Photo: Courtesy of IMSA

No. 911 Porsche Trio Win First Mobil 1 Twelve Hours of Sebring

By IMSA Wire Service

SEBRING, Fla. – Under cloudless blue skies, comfortable short-sleeve Florida weather and in front of a massive Sebring International Raceway crowd, the No. 911 Porsche GT Team of drivers Nick Tandy, Patrick Pilet and Frederic Makowiecki won the GT Le Mans (GTLM) class in Saturday’s Mobil 1 Twelve Hours of Sebring – besting one of the most competitive class fields of the day.

It is the first ever Sebring victory for the Porsche trio — Tandy, of Great Britain, and Pilet and Makowiecki, both of France. And it was well-earned and highly deserved, bettering the field with only a 6.482-second margin of victory after 12 long hours of competition.

Alexander Sims, of Great Britain and Americans Connor De Phillippi and veteran Bill Auberlen were second in the class in the pole-sitting No. 25 BMW Team RLL – fielded by IndyCar legend Bobby Rahal. The other Porsche GT team car, the No. 912 driven by Laurens Vanthoor, Gianmaria Bruni and Laurens Vanthoor finished third.

After driving to victory lane, Tandy sat in the car for an extra minute, putting his hands on his helmet and soaking in the historic moment of becoming a winner at Sebring.

“I feel awesome,’’ Tandy, said after climbing out of his Porsche. “I mean, what a race.
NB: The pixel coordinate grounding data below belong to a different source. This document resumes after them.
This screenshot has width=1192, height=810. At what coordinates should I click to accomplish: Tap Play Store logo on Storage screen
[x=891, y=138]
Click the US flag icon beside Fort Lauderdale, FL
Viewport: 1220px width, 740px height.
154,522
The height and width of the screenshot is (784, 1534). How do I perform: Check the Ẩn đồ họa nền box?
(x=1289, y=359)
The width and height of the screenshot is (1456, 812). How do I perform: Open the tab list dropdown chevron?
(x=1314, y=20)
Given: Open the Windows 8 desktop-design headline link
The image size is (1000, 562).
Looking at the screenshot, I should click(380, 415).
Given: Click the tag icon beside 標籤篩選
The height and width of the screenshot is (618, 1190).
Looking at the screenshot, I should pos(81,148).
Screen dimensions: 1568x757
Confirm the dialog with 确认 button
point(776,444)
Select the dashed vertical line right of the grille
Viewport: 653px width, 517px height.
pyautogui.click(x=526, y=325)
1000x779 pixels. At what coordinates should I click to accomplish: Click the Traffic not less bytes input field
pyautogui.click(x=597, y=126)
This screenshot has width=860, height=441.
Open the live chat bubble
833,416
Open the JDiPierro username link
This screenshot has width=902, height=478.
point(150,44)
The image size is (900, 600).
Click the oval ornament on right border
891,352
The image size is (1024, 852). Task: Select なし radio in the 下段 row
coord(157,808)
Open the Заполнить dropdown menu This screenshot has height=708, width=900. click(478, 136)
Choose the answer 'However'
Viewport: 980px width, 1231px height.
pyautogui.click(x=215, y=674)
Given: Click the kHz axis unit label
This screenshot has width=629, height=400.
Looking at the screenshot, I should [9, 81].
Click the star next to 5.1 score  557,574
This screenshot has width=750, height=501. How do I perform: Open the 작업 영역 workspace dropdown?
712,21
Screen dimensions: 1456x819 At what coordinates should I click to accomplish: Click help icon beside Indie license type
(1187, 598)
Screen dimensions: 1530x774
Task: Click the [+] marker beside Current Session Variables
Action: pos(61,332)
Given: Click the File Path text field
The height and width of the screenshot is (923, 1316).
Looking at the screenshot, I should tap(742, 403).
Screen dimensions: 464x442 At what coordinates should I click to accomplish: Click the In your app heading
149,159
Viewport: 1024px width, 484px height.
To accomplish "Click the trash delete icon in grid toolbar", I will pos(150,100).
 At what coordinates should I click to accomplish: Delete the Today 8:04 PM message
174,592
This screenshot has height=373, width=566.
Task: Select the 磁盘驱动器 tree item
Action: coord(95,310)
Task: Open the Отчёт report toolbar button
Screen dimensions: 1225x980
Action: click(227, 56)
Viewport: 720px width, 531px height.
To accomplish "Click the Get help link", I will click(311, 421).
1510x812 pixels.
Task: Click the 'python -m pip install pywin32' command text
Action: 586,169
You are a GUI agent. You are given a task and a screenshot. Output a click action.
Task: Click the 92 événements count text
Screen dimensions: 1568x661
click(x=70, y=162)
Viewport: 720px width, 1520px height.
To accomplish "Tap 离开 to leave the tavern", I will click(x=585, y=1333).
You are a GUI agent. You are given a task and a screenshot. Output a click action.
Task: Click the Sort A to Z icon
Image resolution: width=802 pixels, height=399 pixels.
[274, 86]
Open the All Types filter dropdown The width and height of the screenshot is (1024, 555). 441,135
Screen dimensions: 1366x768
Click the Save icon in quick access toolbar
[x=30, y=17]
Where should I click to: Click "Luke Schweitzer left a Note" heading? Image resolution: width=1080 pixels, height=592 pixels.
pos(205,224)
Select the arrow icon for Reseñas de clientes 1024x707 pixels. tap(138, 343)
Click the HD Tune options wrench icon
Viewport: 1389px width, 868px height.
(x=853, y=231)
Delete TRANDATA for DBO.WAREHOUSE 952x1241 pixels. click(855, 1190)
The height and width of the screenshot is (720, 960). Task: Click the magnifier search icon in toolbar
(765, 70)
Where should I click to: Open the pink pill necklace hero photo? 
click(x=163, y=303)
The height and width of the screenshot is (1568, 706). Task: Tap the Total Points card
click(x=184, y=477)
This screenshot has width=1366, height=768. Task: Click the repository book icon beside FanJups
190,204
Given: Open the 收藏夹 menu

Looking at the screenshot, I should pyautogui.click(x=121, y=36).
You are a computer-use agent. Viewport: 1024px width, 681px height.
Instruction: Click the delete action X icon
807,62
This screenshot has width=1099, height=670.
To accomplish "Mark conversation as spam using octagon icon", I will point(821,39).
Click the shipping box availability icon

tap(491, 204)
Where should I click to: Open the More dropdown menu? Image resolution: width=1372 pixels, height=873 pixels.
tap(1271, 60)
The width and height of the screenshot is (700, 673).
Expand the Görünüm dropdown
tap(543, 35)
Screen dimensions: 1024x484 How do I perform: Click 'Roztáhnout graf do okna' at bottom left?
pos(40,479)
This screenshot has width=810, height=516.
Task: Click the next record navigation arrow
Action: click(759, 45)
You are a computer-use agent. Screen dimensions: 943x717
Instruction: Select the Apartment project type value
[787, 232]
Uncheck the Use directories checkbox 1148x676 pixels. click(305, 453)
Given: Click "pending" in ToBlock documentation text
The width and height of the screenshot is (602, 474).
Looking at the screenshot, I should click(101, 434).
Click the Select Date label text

That was super on the limit at the end, fighting with the BMW. I’m so pleased for all the team. It’s been a really, really great weekend.’’

And Saturday was certainly a really, really spirited competition between some of the world’s greatest auto makes – with Porsche and BMW ultimately deciding the GTLM win, and the Ford GT, Ferrari 488 GTE and Chevrolet Corvette C7.R keeping them honest a little father back on the lead lap.

As is so often the case for the popular GTLM class, Saturday’s 66th running of the race proved to be as dramatic as it was competitive from green flag to the checkered.

Just as with the twice-around-the-clock Rolex 24 At Daytona season opener in January, the pace Saturday was intense and consistent – more closely resembling a sprint than the format of a historic endurance race.

All nine cars in class were bumper to bumper at the start. But like the cars, the storylines eventually veered onto different paths.

The defending Sebring class winner No. 3 Corvette Racing Chevrolet Corvette C7.R seemed bound for a rough day from the very start and was eventually eliminated from contending for the win only a couple hours into the race.

A tire problem following a slight off-track tire drop on the opening lap sent driver Antonio Garcia to the pits on lap 2 of the 344-lap race, immediately relegating the No. 3 to 41st position among the 43 cars at the time.

A battery problem hours later and then an alternator issue followed by three steering issues and ultimately a brake duct change – had the No. 3 feeling anything but lucky this St. Patrick’s Day. The car ultimately finished eighth out of the nine cars in class.

“This is Sebring for you,’’ said Jan Magnussen, who co-drove the Corvette with Garcia and Mike Rockenfeller. “When things are great around here, man they are so great. But when they are like they are today, boy is it a long day.”

It was a similar change in fortune for the dominant Chip Ganassi Racing Ford GT teams that finished first and second in the Rolex 24.

The No. 67 Ford GT co-driven by Ryan Briscoe, Richard Westbrook and IndyCar champion Scott Dixon rallied in the final hour to finish fourth in class, 11.7 seconds behind the class-winning Porsche.

The Ganassi team’s other car, the No. 66 – co-driven by Joey Hand, Dirk Mueller and last weekend’s IndyCar winner Sebastien Bourdais – finished ninth among the nine cars in class – after its own adventurous day on the always-challenging Sebring circuit.

The two Ganassi cars collided together leaving the pits less than two hours into the race but still rallied to run second and third in class – less than 10-seconds off the lead early on.

Hard contact on the track, approximately four and a half hours into the race, however, resulted in both front and rear damage on the No. 66 Ford GT and extensive work in the pits to repair both ends of the car that essentially took it out contention for a podium finish.